Health care and bank stocks have pulled US indexes slightly lower
NEW YORK (AP) Stocks finished slightly lower Friday in subdued trading ahead of a three-day holiday weekend. Health care companies and banks slipped.
President Donald Trump signed the Republican-backed tax bill into law, but for the fourth day in a row, stocks didn't move much. They had made strong gains in recent weeks as investors became more sure the $1.5 trillion package would pass.
High-dividend stocks made small gains even as bond yields remained near their recent highs. The price of bitcoin fell as much as 30 percent after making gigantic gains throughout the year.
The price of bitcoin was down about 8 percent in the late afternoon after trading in a gigantic range between $10,834 and $15,830 during the day, according to the tracking site CoinDesk.
"The bubble is really in the conversation about bitcoin at this point," said Brett Ewing, chief market strategist of First Franklin. "If you were to go out and talk to 100 people you know, all of them know about bitcoin ... but how many of them actually own it?"
The Standard & Poor's 500 index fell 1.23 points, or less than 0.1 percent, to 2,683.34. The Dow Jones industrial average lost 28.23 points, or 0.1 percent, to 24,754.06. The Nasdaq composite fell 5.40 points, or 0.1 percent, to 6,959.96.
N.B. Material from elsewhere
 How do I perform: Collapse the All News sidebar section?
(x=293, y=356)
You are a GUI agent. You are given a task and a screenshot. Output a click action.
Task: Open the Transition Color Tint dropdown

The Russell 2000 index of smaller-company stocks dipped 4.18 points, or 0.3 percent, to 1,542.93. Those companies, which stand to benefit more than others from lower tax rates, outpaced the market this week.
Stocks are below the record highs they reached Monday but still finished higher for the fifth week in a row.
Markets will be closed Monday in observance of Christmas, and with just four days of trading left in 2017, stocks are on pace to finish every month of the year with gains, when dividends are included.
Nike slumped $1.48, or 2.3 percent, to $63.29. The company had a strong quarter overall, as its profit and sales both beat Wall Street projections. But Nike's North American business continued to struggle.
Bond prices were little changed. The yield on the 10-year Treasury note remained at 2.48 percent.
Banks took modest losses. They've done far better than the rest of the market as the tax bill has been at the forefront of investors' minds and interest rates have moved higher.
The S&P 1500 banking index, which tracks small, medium and large-sized banks, has soared 9 percent over the last month. The S&P 1500 is up about 3 percent over that time.
Papa John's founder John Schnatter will step down as the pizza chain's CEO next month, about two months after he criticized the NFL leadership over national anthem protests by players. The company did not say if the move was related to those comments, for which Schnatter later apologized.